France's Jews are under double attack

Op-ed: While French people are beginning to feel like foreigners in their own country, local Jews are facing both anti-Semitic right and anti-Zionist left, which marched alongside Hamas-supporting jihadists in the summer's protests.

The plaza was empty. It wasn't like any other Friday, when parents arrive at the Jewish school in Aix-en-Provence to pick up their children.

  

 

Two of the institution's security guards, reinforced by soldiers with assault rifles, stood at the front of the building, which also includes a synagogue and the Jewish community center.

 

It's a small city in the south of France, but following the developing events in the capital, Paris, the fear has become much more concrete.

 

In nearby Marseilles, less than an hour's drive away, there are Muslim neighborhoods which even the police are afraid to visit.

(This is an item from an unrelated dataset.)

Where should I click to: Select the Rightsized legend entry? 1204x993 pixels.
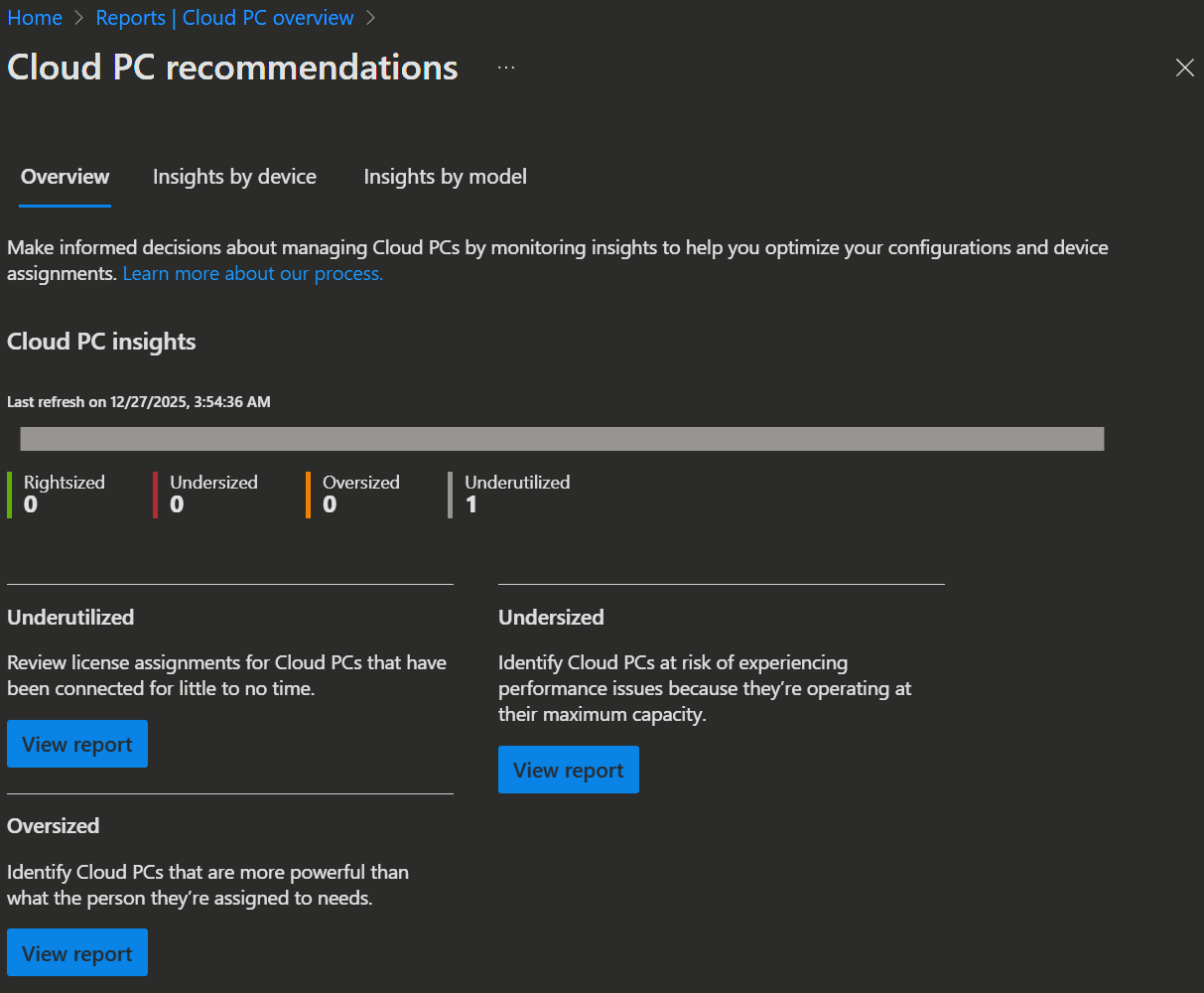[x=64, y=494]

When elections were held in Tunisia, the support for the Islamic party was much higher in Marseilles than in the origin country. That doesn’t mean that all of the party's supporters approve of terror. But it is terrifying.

 

The problem is not the old anti-Semitism. The problem is the new anti-Semitism, and the problem is the direction France is heading in. In Sarcelles, a town near Paris inhabited by North Africans, where Jews and Muslims have been living in relative peace for the past few decades, something happened in the past summer – and anti-Israel protests quickly turned into violent protests against Jews. Some of the neighbors also turned into rioting hooligans.

 

Solidarity rally outside kosher supermarket in Paris. 'Many Jews feel this is a milestone ahead of the end of the road in France' (Photo: EPA)
Solidarity rally outside kosher supermarket in Paris. 'Many Jews feel this is a milestone ahead of the end of the road in France' (Photo: EPA)

 

"I am so scared that I haven't left the house in three days," a Jewish woman from Sarcelles told me. "As soon as I get the chance, I'll get out of here. There was violence. There was vandalism. Stores were destroyed and torched. It's only a miracle that there were no casualties. But no one is willing to take a risk about the future. No one is deluding himself that the coexistence will return."

 

France's Jews feel like Israel's Jews in the height of the intifada. Many of them wear skullcaps when they arrive in Israel. It's not that they are devout Jews. In France they just can't walk around with skullcaps. In Israel they enjoy a free domain – the freedom to wear a kippah, an impossible treat in their place of residence. Now it's only getting worse.

 

I watched the parents arriving at the school, at the beginning or at the end of the school day. They glanced fearfully in all directions.

 

There have been terror attacks against Jews before. One was carried out in the city of Toulouse by Mohammed Merah, a duplicate of the Kouachi brothers, who carried out the murder at the Charlie Hebdo office. 

 

It's true that most Muslims don't support terror. But too many of them are in favor of applying Sharia law. And their leader, Tariq Ramadan, is an authentic representative of the double talk: He is both a clear supporter of the Muslims' integration in Europe and a fervent supporter of the Islamic "resistance" in Morocco, in Chechnya, in Palestine, in Pakistan and in Afghanistan. The man is now chanting in favor of freedom of expression. He may be a professor, but he is as slippery as an eel – and this is the "moderate" spiritual leader of many of France's young Muslims.

 

France is under attack, and the Jewish community is under a double attack. The French are starting to feel like foreigners in their country, and for the Jews it's a double foreignness. They are already accustomed to an anti-Semitic right, whose finest hour was the Dreyfus affair.

 

Dark people on the left, usually anti-Zionists, operate alongside the anti-Semitic right, and in the past summer's protests they marched alongside Hamas-supporting jihadists.

 

There are millions of French people, including decent and law-abiding Muslims – but the jihadists, even if there are only few of them, are far from being defeated.

 

France has its concerns. The Jews have more concerns. The events of the past week served as a milestone for France. Many Jews feel this is a milestone ahead of the end of the road in France.